▶ Instruction:
Rewrite all of the material below, replacing every occurrence of "dropdown" with "drop-down list" and leaving everything else unchanged.

-- BEGIN --

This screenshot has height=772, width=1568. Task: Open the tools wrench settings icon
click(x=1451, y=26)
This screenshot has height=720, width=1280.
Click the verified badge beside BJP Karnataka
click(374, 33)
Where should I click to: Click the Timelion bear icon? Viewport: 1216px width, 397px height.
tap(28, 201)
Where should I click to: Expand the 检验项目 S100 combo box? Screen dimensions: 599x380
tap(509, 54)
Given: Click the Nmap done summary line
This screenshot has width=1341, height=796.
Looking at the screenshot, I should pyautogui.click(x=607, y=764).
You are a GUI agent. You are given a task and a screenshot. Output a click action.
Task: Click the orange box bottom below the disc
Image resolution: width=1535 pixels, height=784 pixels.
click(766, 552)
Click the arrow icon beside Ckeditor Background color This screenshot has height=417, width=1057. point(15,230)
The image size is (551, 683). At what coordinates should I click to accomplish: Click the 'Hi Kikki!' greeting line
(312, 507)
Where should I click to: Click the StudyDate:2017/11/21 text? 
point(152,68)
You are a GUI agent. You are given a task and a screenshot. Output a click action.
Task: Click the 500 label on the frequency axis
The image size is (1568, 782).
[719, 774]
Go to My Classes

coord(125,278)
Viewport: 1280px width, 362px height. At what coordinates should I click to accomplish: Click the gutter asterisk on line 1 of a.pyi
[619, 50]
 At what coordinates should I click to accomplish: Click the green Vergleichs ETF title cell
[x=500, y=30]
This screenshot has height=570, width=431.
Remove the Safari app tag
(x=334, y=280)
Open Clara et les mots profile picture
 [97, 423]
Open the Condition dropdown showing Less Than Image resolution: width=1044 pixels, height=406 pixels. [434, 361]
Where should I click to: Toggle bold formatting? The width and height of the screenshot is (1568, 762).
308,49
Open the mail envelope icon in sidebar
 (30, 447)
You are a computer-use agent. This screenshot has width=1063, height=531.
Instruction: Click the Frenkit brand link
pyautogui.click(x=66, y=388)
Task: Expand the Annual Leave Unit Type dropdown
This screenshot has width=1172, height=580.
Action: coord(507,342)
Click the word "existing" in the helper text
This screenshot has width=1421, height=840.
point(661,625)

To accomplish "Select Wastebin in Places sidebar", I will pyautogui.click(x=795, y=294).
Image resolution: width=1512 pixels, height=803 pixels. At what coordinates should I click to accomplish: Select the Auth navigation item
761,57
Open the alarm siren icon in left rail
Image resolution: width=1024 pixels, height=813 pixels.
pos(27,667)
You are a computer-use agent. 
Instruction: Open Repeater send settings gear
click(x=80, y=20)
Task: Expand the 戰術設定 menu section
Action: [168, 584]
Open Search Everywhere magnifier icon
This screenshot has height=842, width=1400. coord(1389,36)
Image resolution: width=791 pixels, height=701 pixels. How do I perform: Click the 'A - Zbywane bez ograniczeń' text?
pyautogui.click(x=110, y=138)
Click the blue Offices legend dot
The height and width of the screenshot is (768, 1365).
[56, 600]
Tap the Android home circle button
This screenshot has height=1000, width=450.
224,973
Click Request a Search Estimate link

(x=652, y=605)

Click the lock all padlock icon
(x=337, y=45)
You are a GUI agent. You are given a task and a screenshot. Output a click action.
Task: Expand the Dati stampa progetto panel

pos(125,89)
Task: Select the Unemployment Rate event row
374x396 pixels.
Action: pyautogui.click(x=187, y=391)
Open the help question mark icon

-- END --

▶ Reply:
This screenshot has height=772, width=1568. Task: Open the tools wrench settings icon
click(x=1451, y=26)
This screenshot has height=720, width=1280.
Click the verified badge beside BJP Karnataka
click(374, 33)
Where should I click to: Click the Timelion bear icon? Viewport: 1216px width, 397px height.
tap(28, 201)
Where should I click to: Expand the 检验项目 S100 combo box? Screen dimensions: 599x380
tap(509, 54)
Given: Click the Nmap done summary line
This screenshot has width=1341, height=796.
Looking at the screenshot, I should pyautogui.click(x=607, y=764).
You are a GUI agent. You are given a task and a screenshot. Output a click action.
Task: Click the orange box bottom below the disc
Image resolution: width=1535 pixels, height=784 pixels.
click(766, 552)
Click the arrow icon beside Ckeditor Background color This screenshot has height=417, width=1057. point(15,230)
The image size is (551, 683). At what coordinates should I click to accomplish: Click the 'Hi Kikki!' greeting line
(312, 507)
Where should I click to: Click the StudyDate:2017/11/21 text? 
point(152,68)
You are a GUI agent. You are given a task and a screenshot. Output a click action.
Task: Click the 500 label on the frequency axis
The image size is (1568, 782).
[719, 774]
Go to My Classes

coord(125,278)
Viewport: 1280px width, 362px height. At what coordinates should I click to accomplish: Click the gutter asterisk on line 1 of a.pyi
[619, 50]
 At what coordinates should I click to accomplish: Click the green Vergleichs ETF title cell
[x=500, y=30]
This screenshot has height=570, width=431.
Remove the Safari app tag
(x=334, y=280)
Open Clara et les mots profile picture
 [97, 423]
Open the Condition drop-down list showing Less Than Image resolution: width=1044 pixels, height=406 pixels. [434, 361]
Where should I click to: Toggle bold formatting? The width and height of the screenshot is (1568, 762).
308,49
Open the mail envelope icon in sidebar
 (30, 447)
You are a computer-use agent. This screenshot has width=1063, height=531.
Instruction: Click the Frenkit brand link
pyautogui.click(x=66, y=388)
Task: Expand the Annual Leave Unit Type drop-down list
This screenshot has width=1172, height=580.
Action: coord(507,342)
Click the word "existing" in the helper text
This screenshot has width=1421, height=840.
point(661,625)

To accomplish "Select Wastebin in Places sidebar", I will pyautogui.click(x=795, y=294).
Image resolution: width=1512 pixels, height=803 pixels. At what coordinates should I click to accomplish: Select the Auth navigation item
761,57
Open the alarm siren icon in left rail
Image resolution: width=1024 pixels, height=813 pixels.
pos(27,667)
You are a computer-use agent. 
Instruction: Open Repeater send settings gear
click(x=80, y=20)
Task: Expand the 戰術設定 menu section
Action: [168, 584]
Open Search Everywhere magnifier icon
This screenshot has height=842, width=1400. coord(1389,36)
Image resolution: width=791 pixels, height=701 pixels. How do I perform: Click the 'A - Zbywane bez ograniczeń' text?
pyautogui.click(x=110, y=138)
Click the blue Offices legend dot
The height and width of the screenshot is (768, 1365).
[56, 600]
Tap the Android home circle button
This screenshot has height=1000, width=450.
224,973
Click Request a Search Estimate link

(x=652, y=605)

Click the lock all padlock icon
(x=337, y=45)
You are a GUI agent. You are given a task and a screenshot. Output a click action.
Task: Expand the Dati stampa progetto panel

pos(125,89)
Task: Select the Unemployment Rate event row
374x396 pixels.
Action: pyautogui.click(x=187, y=391)
Open the help question mark icon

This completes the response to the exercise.